4.2. Motion Planning Module Verification in Simulation

Simulation experiments were conducted to validate the proposed local motion planning module. First, a dynamic sidewalk environment was created using the Unreal Engine game editor, as shown in Figure 9. It contains animated walking pedestrians that act as dynamic obstacles and different static obstacles, such as bus stands, road borders, and public seats. The objective of the mission was to navigate the robot from the initial starting point to the destination. The proposed algorithm was benchmarked using the conventional dynamic window approach, DWA [45]. Our method demonstrates its potential while moving through a narrow sidewalk and more complex maneuvers, such as dynamic collision avoidance. However, the DWA showed a jerky motion, and the robot crashed before reaching the final goal, as depicted in Figure 10D. Moreover, the proposed approach automatically changes the robot’s heading and avoids obstacles and then returns to the sidewalk center once the obstacle is passed (see Figure 10 and the attached video). Figure 11 shows the path taken by the robot. The blue line represents the path while following the smooth commands,

v_{x}, v_{ϕ}

, generated by the proposed scheme. The commanded velocities are shown in Figure 12. The first row represents the linear forward velocity

v_{x}

. It can be observed that our algorithm generates smoother commands without violating the speed limit of

1.5

m/s. At the time stamp

t = 6 \times 10^{5}

, the speed was approximately 0 m/s. There was no available drivable area in this scenario owing to the walking person who took over the entire free space, and the robot speed increased when the person moved away. The second row presents the commanded angular velocities. Compared to the DWA command, our method shows a more stable velocity command while respecting the imposed constraints. It is recommended that the reader watch supplementary videos to better understand the simulated scenario.

4.3. Hardware Experiments

The hardware used for the real-time experimentation is Scout 2.0, developed for industrial applications by Agile Robotics, which has a compact body and low power consumption. In addition, scout 2.0 has its central control system, allowing us to customize complex modes of operation.
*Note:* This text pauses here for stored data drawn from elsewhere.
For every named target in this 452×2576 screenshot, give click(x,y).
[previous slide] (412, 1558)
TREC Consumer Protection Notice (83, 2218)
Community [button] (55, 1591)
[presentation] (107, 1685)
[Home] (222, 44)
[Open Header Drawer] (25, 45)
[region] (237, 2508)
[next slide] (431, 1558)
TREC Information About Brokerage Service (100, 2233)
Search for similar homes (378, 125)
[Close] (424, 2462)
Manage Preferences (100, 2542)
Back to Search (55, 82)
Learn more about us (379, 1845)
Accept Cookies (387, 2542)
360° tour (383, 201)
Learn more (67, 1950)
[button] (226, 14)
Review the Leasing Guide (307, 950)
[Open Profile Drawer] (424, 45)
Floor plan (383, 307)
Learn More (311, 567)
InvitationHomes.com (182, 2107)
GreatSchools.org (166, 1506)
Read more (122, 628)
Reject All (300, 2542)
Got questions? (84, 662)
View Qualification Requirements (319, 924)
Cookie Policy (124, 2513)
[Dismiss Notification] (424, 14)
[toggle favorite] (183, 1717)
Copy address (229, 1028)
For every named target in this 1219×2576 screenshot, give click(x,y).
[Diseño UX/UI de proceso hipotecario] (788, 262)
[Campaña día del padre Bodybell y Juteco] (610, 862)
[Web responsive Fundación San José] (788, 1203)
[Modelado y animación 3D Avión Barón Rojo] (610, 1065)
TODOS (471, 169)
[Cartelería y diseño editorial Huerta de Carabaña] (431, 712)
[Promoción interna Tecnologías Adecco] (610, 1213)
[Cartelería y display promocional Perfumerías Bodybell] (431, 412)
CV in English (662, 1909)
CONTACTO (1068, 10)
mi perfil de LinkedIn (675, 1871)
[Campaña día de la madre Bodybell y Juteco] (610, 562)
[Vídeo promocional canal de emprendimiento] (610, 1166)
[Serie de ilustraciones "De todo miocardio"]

Users can communicate with the central controller through the CAN Bus protocol, and an open-source SDK and robot operating system (ROS) package are provided.

The optimized neural network and the presented controller were embedded into the robot PC. It comprises a CPU Intel Core i7-7567U processor @ 3.5 GHz Turbo and DDR4 RAM of 32 GB. With such configurations, the camera attached to the Scout provides RGB images at 30 FPS, while an optimized deep neural network can process the RGB images on the CPU at 22 FPS (sensor configuration for the real-time experimentation is shown Figure 1). Intensive real-world experiments have shown that the proposed approach performs comparably to the simulation results of a real mobile robot. Motions such as heading and forward speed adjustment and aligning to the sidewalk center were observed. The accompanying videos were available for real-time experiments. Figure 13b shows the environment in which the experiments were conducted. Figure 13a shows the real-time results of the semantic segmentation of the drivable area on a sidewalk. The method effectively translates from the simulation into the real world and steers clear of those objects that were not comprehended in the labeling class.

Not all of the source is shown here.